◆ **Tasks to carry out**:
1. From the review of the Arsenal supporters' book, extract the portion that begins at the words "Those of us" and ends after the words "over a pint.", copying it word for word.
2. Write what comes next in the blog post about the Arsenal supporters' book and the Reading match, starting right after its final sentence.

## BEGIN Passage

Many have tales to tell of those at the club who they have met in various circumstances. Alan Davies waxes lyrical about Arsene Wenger, Romesh Ranganathan talks about his first meeting with Ian Wright whilst hungover, and Gary Marshall shares tales from his after dinner experiences with Paul Merson and Ray Parlour.

Those of us who may have been following the club for a little longer are catered for too. Clive Anderson recalls his first match seeing Stanley Matthews make his final appearance at Highbury. Laurence Marks and Maurice Gran predate that and prompted a few memories to resurface.

And that is really where this book scores for it is the conversational nature of what appears on the pages. These are first and foremost football supporters talking about shared feelings and experiences. It was fitting that the launch should have been in an Arsenal pub because it feels as though you are chatting about football with distant acquaintances over a pint.

Dave will be in the Tollington again before the Reading match tomorrow, when one of those mentioned above will also do a quick solo spot. So go along early, have a chat and a giggle, and buy a really enjoyable read.

If you can’t get along tomorrow then visit Legends Publishing here to buy that gift to yourself or the Gooner in your life.

The ‘holic pound

You will by now have worked out there is no time for a Reading preview here, which is a blessing in disguise for you. I haven’t got a clue who will be starting for us, or for Reading, so I’m chucking a Hail Mary at the bet and going with 3-1 to the Arsenal for no good reason whatsoever. Don’t waste money you haven’t got on following that!

## END Passage
## BEGIN Items

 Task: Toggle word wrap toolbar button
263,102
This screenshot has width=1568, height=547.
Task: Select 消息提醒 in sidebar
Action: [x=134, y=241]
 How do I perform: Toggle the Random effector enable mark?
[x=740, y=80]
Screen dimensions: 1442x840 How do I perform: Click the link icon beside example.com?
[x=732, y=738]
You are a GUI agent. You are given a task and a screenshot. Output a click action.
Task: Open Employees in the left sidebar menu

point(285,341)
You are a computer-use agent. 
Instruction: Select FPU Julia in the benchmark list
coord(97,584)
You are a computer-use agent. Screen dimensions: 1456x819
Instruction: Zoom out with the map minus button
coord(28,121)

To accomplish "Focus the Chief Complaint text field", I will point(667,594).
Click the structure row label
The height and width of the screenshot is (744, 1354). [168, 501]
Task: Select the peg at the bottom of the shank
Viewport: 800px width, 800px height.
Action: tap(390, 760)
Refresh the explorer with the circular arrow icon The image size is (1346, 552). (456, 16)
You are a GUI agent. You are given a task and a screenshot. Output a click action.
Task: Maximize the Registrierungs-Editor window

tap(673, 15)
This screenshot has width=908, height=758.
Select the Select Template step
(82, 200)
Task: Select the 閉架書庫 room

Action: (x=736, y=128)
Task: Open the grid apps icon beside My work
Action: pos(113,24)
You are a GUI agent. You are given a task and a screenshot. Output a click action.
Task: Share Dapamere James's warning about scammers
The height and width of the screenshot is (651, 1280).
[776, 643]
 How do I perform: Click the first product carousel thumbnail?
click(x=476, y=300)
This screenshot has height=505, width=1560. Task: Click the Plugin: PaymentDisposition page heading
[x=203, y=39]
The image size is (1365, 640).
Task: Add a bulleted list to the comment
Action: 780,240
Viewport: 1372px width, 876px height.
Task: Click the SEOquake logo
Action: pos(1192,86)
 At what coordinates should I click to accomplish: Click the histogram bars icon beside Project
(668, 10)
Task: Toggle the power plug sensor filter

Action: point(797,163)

## END Items

◆ **The replies**:
1.
Those of us who may have been following the club for a little longer are catered for too. Clive Anderson recalls his first match seeing Stanley Matthews make his final appearance at Highbury. Laurence Marks and Maurice Gran predate that and prompted a few memories to resurface.

And that is really where this book scores for it is the conversational nature of what appears on the pages. These are first and foremost football supporters talking about shared feelings and experiences. It was fitting that the launch should have been in an Arsenal pub because it feels as though you are chatting about football with distant acquaintances over a pint.

2.
And wherever you are watching the match, have a good one ‘holics.

There was an element of “I’ve seen this game before” about yesterday’s match with Middlesborough. Shades of last season when Santi Cazorla was missing and our excellent midfield didn’t look quite so excellent.

It’s not that we played badly, but the things that have been coming off for the front four in recent weeks were denied by some very resolute defending by the visitors. They did what they had to and probably at the end were rueing the opportunities that came their way.

We started brightly enough. A Mesut Ozil free-kick and a long range fizzer from Mohamed Elneny promised more would follow. Boro had other ideas on the break and it took an excellent double save from Petr Cech to deny Traore and Negredo. Seconds later Ramirez swerved a free-kick onto the Gunners crossbar. The warnings had been given.

Midway through the half Francis Coquelin was upended on the edge of the box and Alexis brought the best out of former Barca goalkeeper, Valdes. Back came Boro and Traore turned Hector Bellerin to hit a cross that eventually arrived on the head of Ramirez at the far post and Cech again saved from point-blank range.

We started the second-half on the front foot and could have taken the lead if Laurent Koscielny could have made contact with an Alexis cross after Valdes had dropped the ball. When Oxil was fouled Alexis curled another free-kick just wide of the near post. The same player then drew another excellent save out of Valdes with a spectacular strike from 23 yards out.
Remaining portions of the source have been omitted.